§ Data for the task
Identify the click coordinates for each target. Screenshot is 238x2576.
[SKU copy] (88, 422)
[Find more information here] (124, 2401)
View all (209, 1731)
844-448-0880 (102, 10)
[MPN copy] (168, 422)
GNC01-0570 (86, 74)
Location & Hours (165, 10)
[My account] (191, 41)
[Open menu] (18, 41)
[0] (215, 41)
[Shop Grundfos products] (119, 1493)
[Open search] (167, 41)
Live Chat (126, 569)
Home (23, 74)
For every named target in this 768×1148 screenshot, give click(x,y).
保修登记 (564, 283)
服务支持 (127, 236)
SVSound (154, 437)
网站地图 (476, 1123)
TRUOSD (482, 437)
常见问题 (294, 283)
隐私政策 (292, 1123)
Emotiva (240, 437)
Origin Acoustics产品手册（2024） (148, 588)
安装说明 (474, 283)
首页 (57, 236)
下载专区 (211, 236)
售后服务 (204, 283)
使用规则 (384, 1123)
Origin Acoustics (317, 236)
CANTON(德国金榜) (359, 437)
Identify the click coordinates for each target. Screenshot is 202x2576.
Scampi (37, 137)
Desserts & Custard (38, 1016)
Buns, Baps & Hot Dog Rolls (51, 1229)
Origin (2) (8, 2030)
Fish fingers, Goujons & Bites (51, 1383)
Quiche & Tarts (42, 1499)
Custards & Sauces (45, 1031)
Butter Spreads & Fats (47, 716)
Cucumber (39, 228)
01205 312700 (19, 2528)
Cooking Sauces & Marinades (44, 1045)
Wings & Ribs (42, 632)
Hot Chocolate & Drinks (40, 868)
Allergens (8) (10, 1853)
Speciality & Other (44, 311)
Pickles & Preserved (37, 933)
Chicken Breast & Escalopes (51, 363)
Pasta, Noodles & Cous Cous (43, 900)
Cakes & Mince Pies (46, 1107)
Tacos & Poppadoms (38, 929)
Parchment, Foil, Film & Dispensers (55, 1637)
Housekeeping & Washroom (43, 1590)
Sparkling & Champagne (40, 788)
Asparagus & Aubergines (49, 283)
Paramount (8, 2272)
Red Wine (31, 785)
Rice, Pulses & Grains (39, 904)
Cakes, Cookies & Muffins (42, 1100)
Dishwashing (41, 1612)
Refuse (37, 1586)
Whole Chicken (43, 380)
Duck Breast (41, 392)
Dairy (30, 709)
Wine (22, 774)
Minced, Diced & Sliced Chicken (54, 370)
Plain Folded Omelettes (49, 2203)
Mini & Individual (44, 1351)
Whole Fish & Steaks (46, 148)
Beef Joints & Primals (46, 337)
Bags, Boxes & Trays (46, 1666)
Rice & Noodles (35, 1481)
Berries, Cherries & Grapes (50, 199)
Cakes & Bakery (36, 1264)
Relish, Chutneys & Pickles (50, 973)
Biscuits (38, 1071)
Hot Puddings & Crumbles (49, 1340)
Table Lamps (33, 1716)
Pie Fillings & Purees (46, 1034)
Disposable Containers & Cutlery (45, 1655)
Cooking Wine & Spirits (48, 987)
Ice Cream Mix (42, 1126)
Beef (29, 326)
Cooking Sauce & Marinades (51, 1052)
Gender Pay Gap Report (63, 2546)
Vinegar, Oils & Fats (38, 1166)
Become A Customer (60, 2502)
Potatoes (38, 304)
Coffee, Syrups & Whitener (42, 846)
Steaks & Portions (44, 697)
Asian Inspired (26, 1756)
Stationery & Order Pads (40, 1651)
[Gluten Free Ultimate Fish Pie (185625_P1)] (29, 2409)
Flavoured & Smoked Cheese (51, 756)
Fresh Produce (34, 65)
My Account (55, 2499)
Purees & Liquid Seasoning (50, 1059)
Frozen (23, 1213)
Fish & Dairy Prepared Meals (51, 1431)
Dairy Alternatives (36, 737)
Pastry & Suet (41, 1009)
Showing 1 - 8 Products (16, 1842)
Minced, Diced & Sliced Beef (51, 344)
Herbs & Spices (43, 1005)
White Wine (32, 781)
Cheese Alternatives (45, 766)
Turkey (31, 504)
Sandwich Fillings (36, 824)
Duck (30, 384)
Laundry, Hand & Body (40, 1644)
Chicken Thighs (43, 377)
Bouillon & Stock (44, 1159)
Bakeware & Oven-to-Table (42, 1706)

§ Work order
When you reach the line that holds "Pastry & Suet (41, 1009)", please copy it and every line after it through the end of the listing, exactly and with no other lines.

§ Solved exercise
Pastry & Suet (41, 1009)
Showing 1 - 8 Products (16, 1842)
Minced, Diced & Sliced Beef (51, 344)
Herbs & Spices (43, 1005)
White Wine (32, 781)
Cheese Alternatives (45, 766)
Turkey (31, 504)
Sandwich Fillings (36, 824)
Duck (30, 384)
Laundry, Hand & Body (40, 1644)
Chicken Thighs (43, 377)
Bouillon & Stock (44, 1159)
Bakeware & Oven-to-Table (42, 1706)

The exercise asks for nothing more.